Among the many hypotheses concerning ALS, there is a very minor one: In aging people, senescent motor neurons, exhausted by numerous stresses, reenter the cellular life cycle, perhaps as the result of a mechanism of adaptation to stress. Since it is difficult to imagine how a very elongated motor neuron would divide, they quickly die in this attempt. Usually, cells resume their life cycle after signaling by CDK proteins. CDK proteins constitute a family of proteins involved in the regulation of the cell cycle. Dysregulation of CDKs, particularly cyclin-dependent kinase 5 (Cdk5), is seen in many neurological disorders, including Alzheimer's disease (AD) and Parkinson's disease (PD). Cdk5 is a unique member of the CDK family because it does not play a critical role in cell cycle progression and is not activated by a cyclin. Instead, Cdk5 is normally activated by the regulatory protein p25. Cdk5/p35/p25 activity is normally an important regulator of the proper development of the mammalian central nervous system.

Scientists from Northwestern University have identified, in a mouse model of SMA, an unexpected role of Cdk5 signaling in the appearance of mitochondrial defects and selective degeneration of motor neurons.

The scientists report that Cdk5 activity is significantly increased in their mouse and pluripotent stem cell (iPSC) models of SMA. The increase in Cdk5 activity occurs before the appearance of SMA phenotypes, suggesting that it may be an initiator of the disease.

The article does not clearly show what causes the transition from the p35 subunit to the p25 activator. In vitro studies have already suggested that aberrant activation of Cdk5 by an endogenous truncated version (p25) of p35 could be a key event in the process of neurodegeneration.

An enzyme responsible for cleaving p35 to form p25 is calpain, a calcium-activated protease implicated in neuronal cell death and notably ALS in the past. There is also evidence that hyperactivation and redistribution of Cdk5 by p25 plays a critical role in the phosphorylation of “pathological” substrates (such as tau which is implicated in Alzheimer's disease).

As inhibition of Cdk5 signaling inhibits the degeneration of motor neurons derived from SMA mice and human iPSC models of SMA disease, this suggests that reducing aberrant Cdk5 activation could potentially improve SMA disease symptoms and benefit patients. patients. This could also have implications for other motor neuron diseases, such as ALS.

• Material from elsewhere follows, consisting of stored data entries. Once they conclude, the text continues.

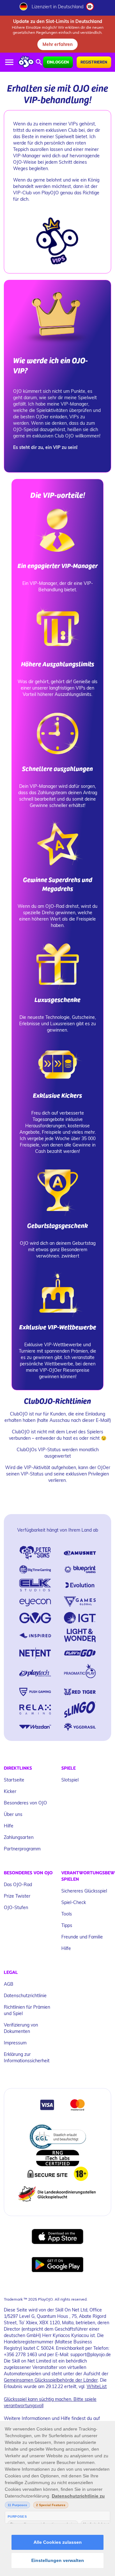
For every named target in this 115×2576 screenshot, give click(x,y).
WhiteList (97, 2386)
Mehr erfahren (57, 44)
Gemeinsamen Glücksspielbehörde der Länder (51, 2380)
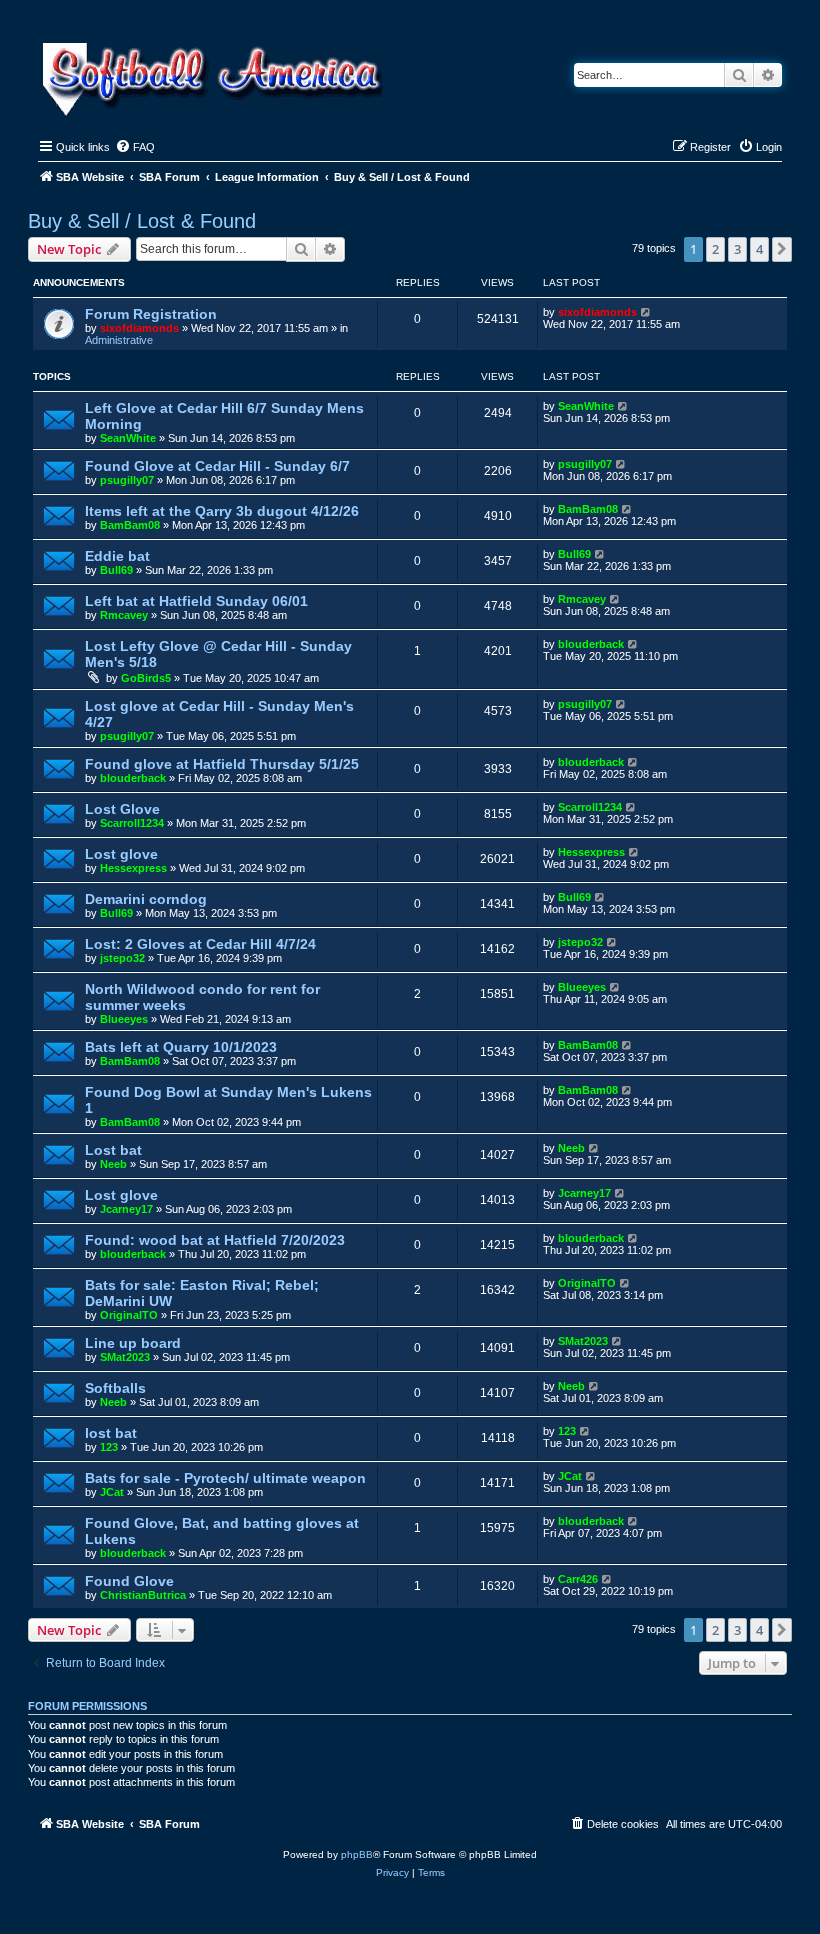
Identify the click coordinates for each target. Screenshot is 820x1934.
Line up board (133, 1343)
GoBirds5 (146, 678)
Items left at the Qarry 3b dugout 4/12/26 (222, 511)
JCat (112, 1492)
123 (109, 1447)
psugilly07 (127, 480)
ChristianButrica (143, 1595)
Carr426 (578, 1579)
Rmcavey (124, 615)
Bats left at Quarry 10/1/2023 (181, 1047)
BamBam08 (130, 525)
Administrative (119, 340)
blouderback (591, 644)
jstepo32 (122, 958)
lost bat (111, 1433)
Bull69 (116, 570)
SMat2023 (125, 1357)
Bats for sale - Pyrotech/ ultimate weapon (225, 1478)
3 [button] (737, 249)
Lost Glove (122, 809)
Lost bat (113, 1150)
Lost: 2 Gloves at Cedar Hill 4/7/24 (200, 944)
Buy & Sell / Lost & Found (142, 221)
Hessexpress (133, 868)
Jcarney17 (126, 1209)
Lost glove (121, 854)
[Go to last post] (646, 312)
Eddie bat (117, 556)
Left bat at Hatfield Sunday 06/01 (196, 601)
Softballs (115, 1388)
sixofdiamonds (139, 328)
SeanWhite (128, 438)
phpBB (357, 1854)
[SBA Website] (214, 76)
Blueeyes (124, 1019)
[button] (782, 249)
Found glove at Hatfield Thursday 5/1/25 (222, 764)
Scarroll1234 (132, 823)
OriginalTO (129, 1315)
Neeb (113, 1164)
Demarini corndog (146, 899)
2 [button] (715, 249)
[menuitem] (135, 147)
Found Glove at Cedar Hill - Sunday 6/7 (217, 466)
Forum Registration (151, 314)
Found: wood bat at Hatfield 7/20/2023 (215, 1240)
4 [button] (759, 249)
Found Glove (129, 1581)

From there, we can adopt two attitudes on how to use this new knowledge. - The first is for scientists to learn more about the long chain of molecular events that lead to disease, in the hope that it is not too complex for our limited human cognitive abilities. - The other is that of doctors, it is more pragmatic, for example, it could lead to efforts to develop a Cdk5 inhibitor capable of targeting the pathway to slow down the degeneration of motor neurons. However, thousands of clinical trials on Alzheimer's disease demonstrate every day that a pragmatic approach is rigorous but very ineffective.